__Directions for this task__:
The answer must be an exact copy of the lines from the one with "Click the Menu utensils icon in sidebar" through the final line below, with no pictures and nothing else.

• • • • • • •

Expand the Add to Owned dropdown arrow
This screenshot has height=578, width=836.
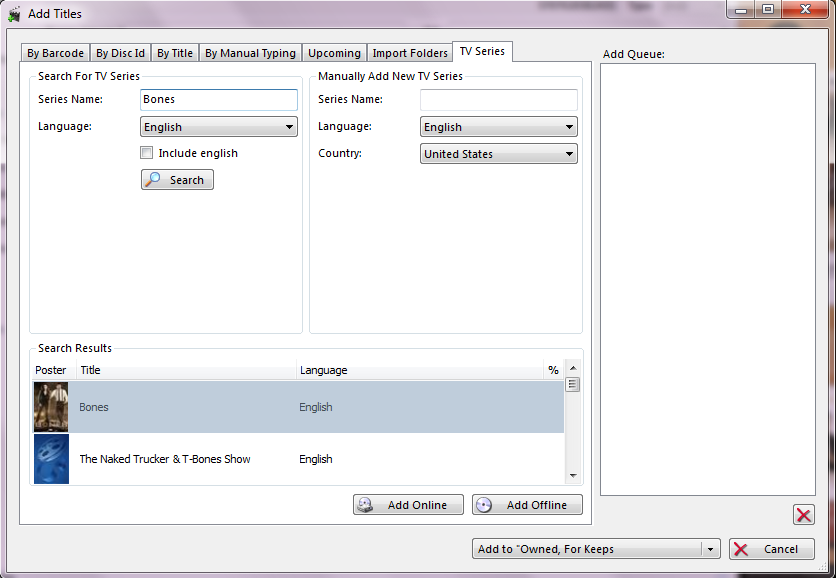(x=709, y=549)
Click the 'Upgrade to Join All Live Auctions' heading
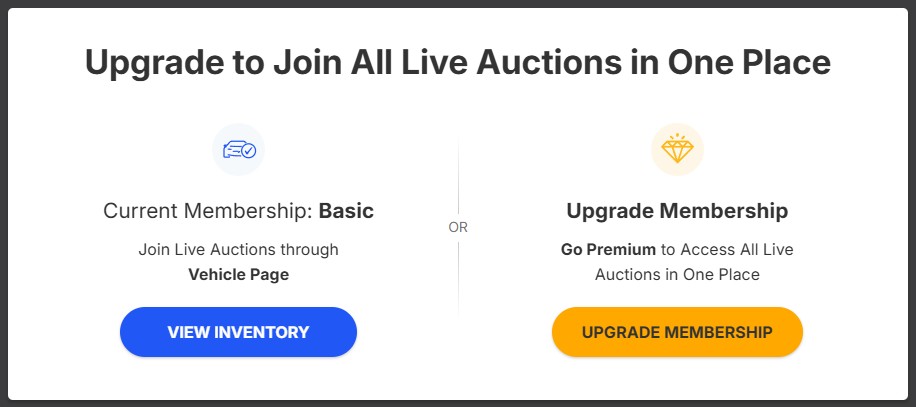The height and width of the screenshot is (407, 916). [x=457, y=62]
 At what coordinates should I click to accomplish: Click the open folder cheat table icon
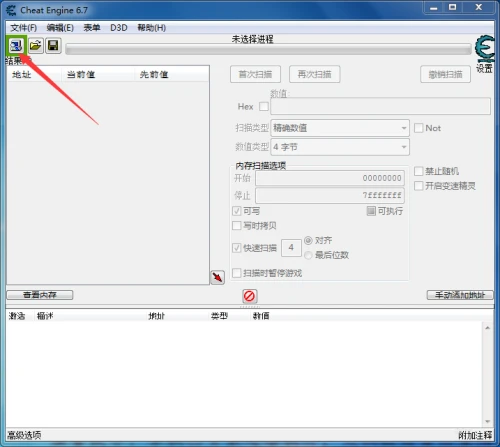[x=35, y=45]
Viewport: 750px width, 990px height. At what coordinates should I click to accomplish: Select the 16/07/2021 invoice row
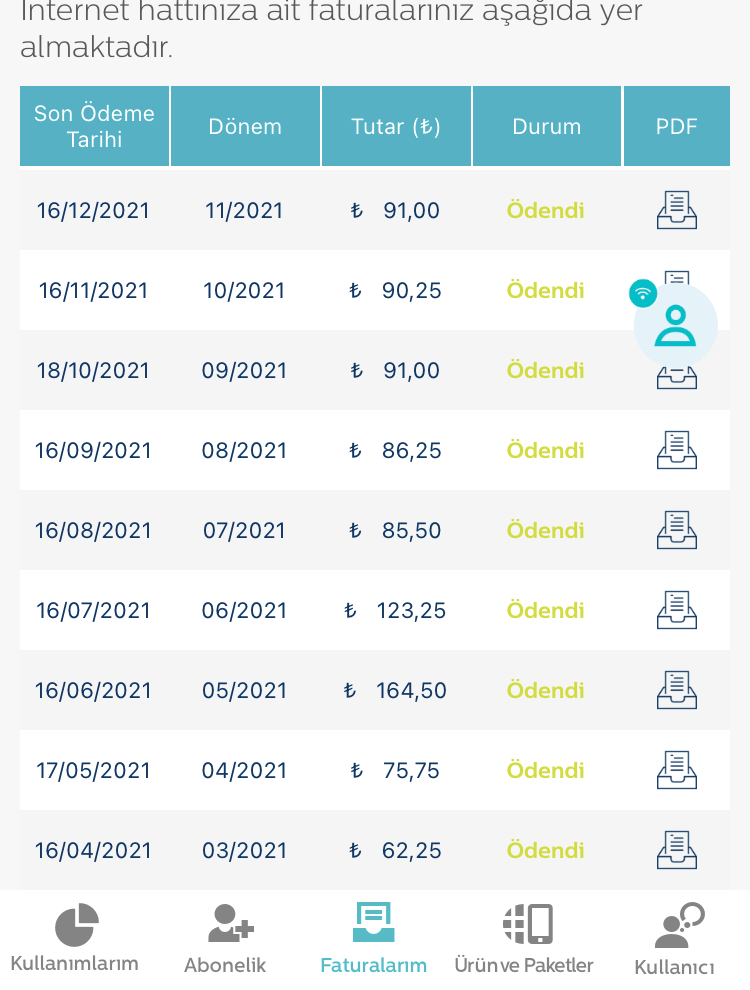(x=375, y=611)
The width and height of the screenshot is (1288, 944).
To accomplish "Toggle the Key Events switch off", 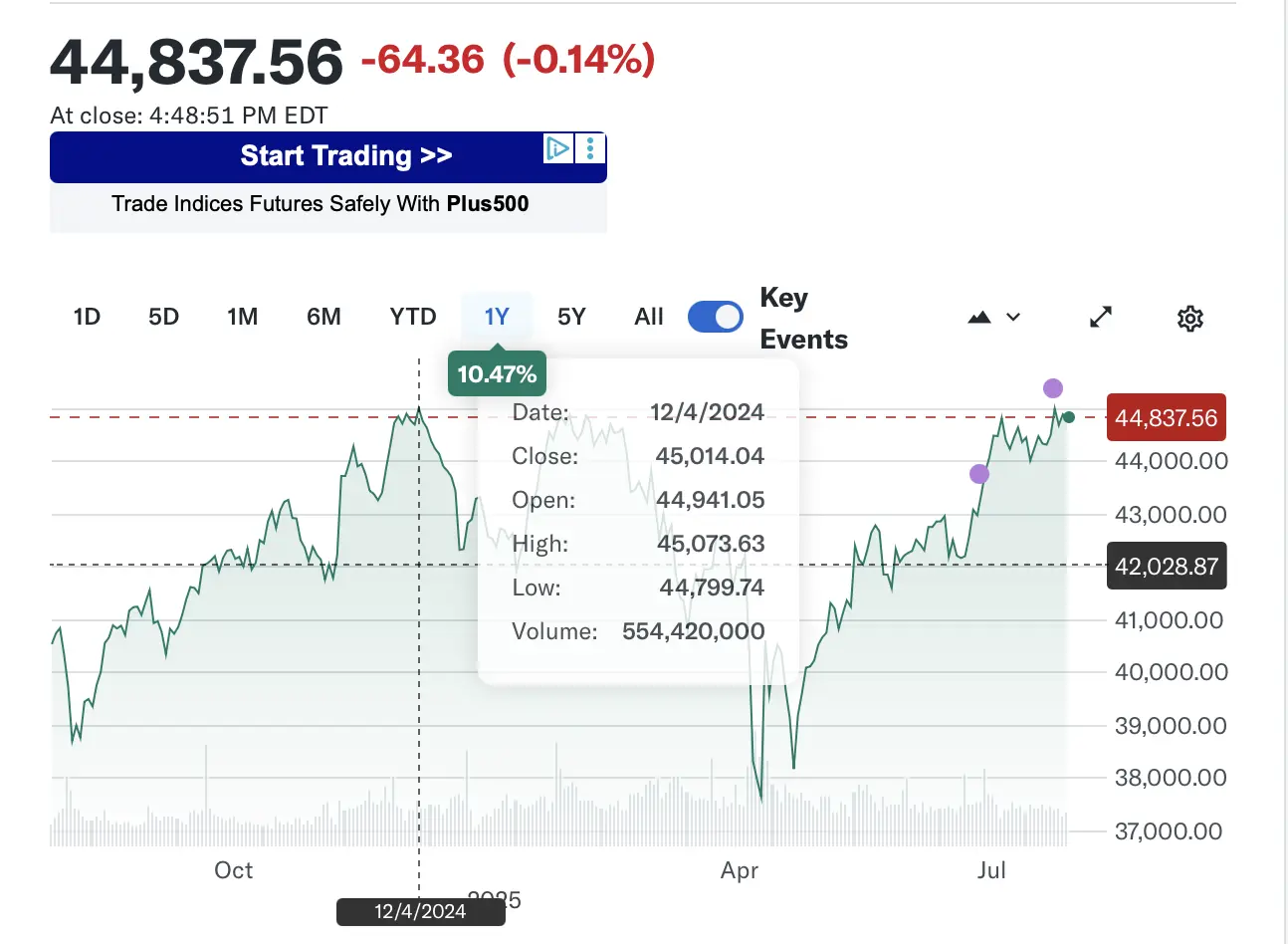I will 716,317.
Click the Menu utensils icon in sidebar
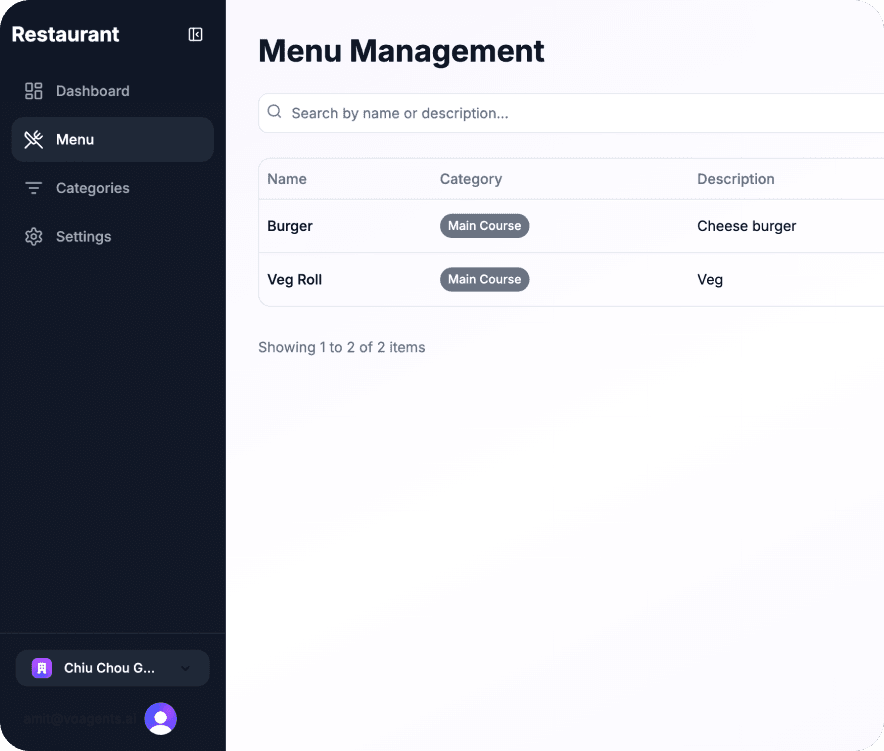Screen dimensions: 884x751 [x=33, y=139]
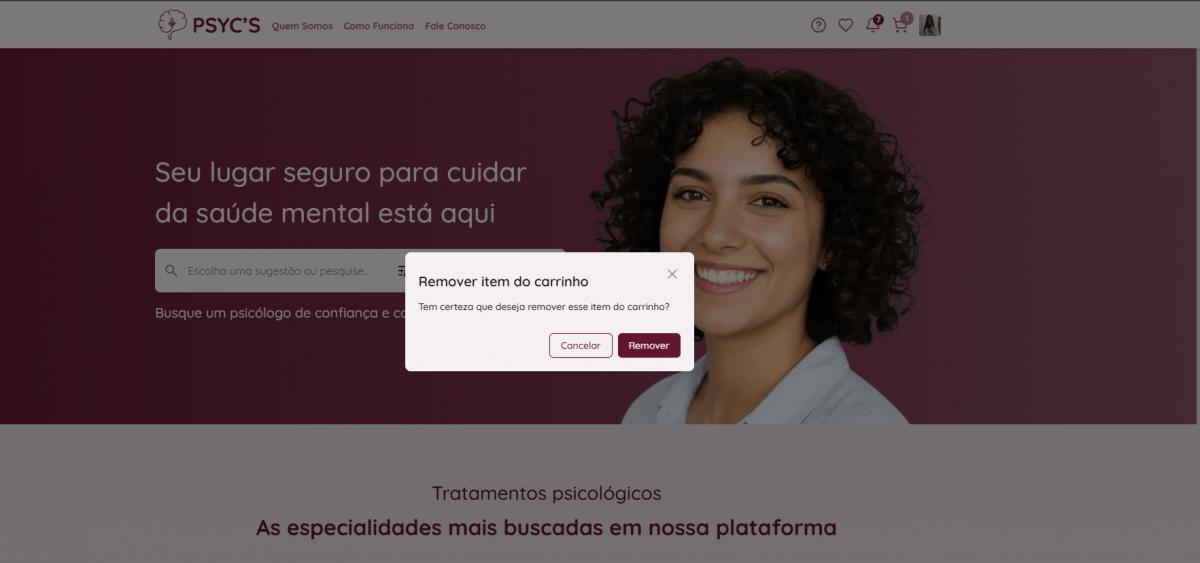Viewport: 1200px width, 563px height.
Task: Close the remove-item dialog with the X
Action: [x=672, y=274]
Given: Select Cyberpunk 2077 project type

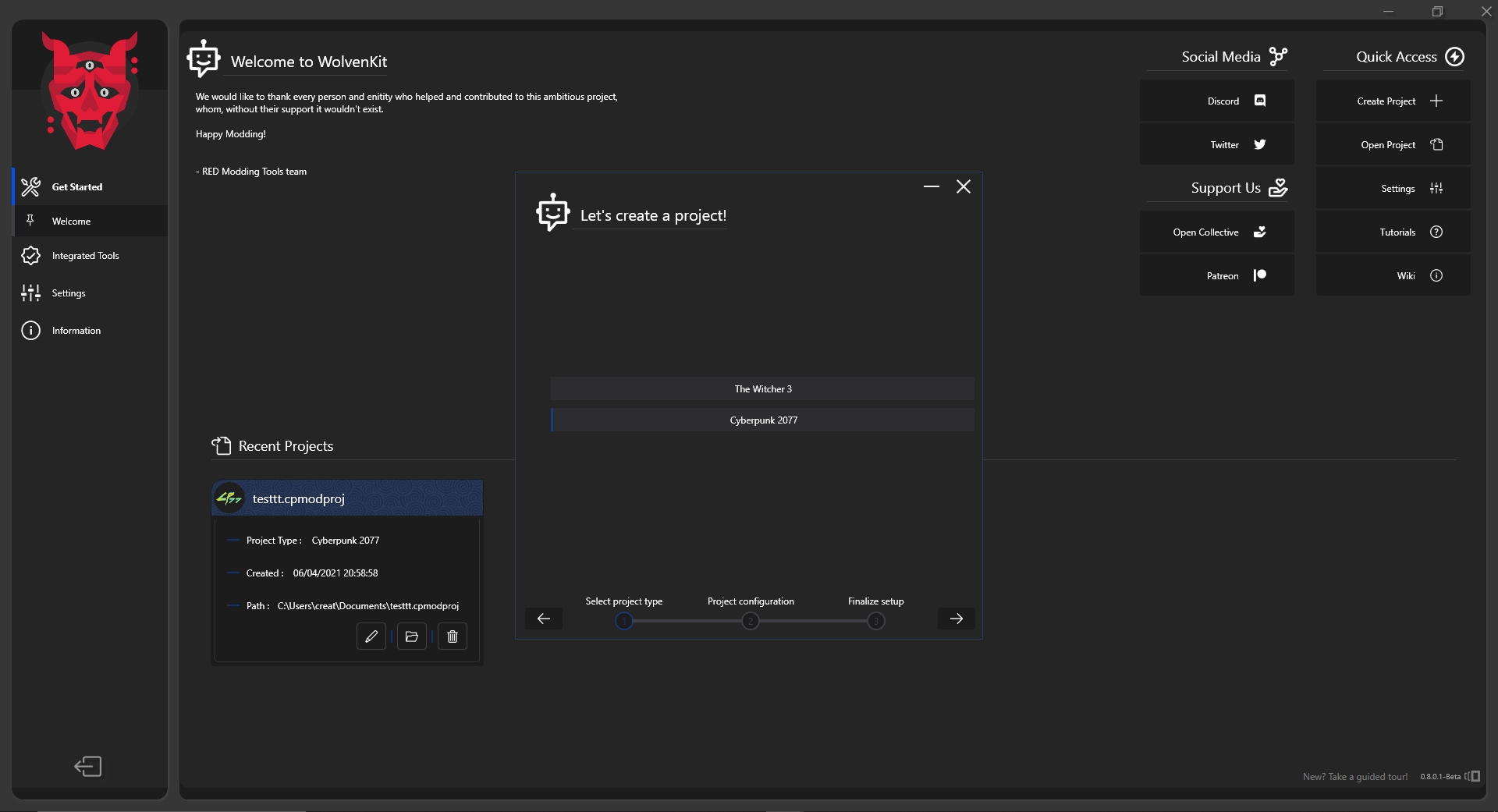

• • • • • • •

__Solved exercise__:
Click the Menu utensils icon in sidebar
Screen dimensions: 884x751 [x=33, y=139]
Viewport: 1200px width, 563px height.
Task: Close the remove-item dialog with the X
Action: [x=672, y=274]
Given: Select Cyberpunk 2077 project type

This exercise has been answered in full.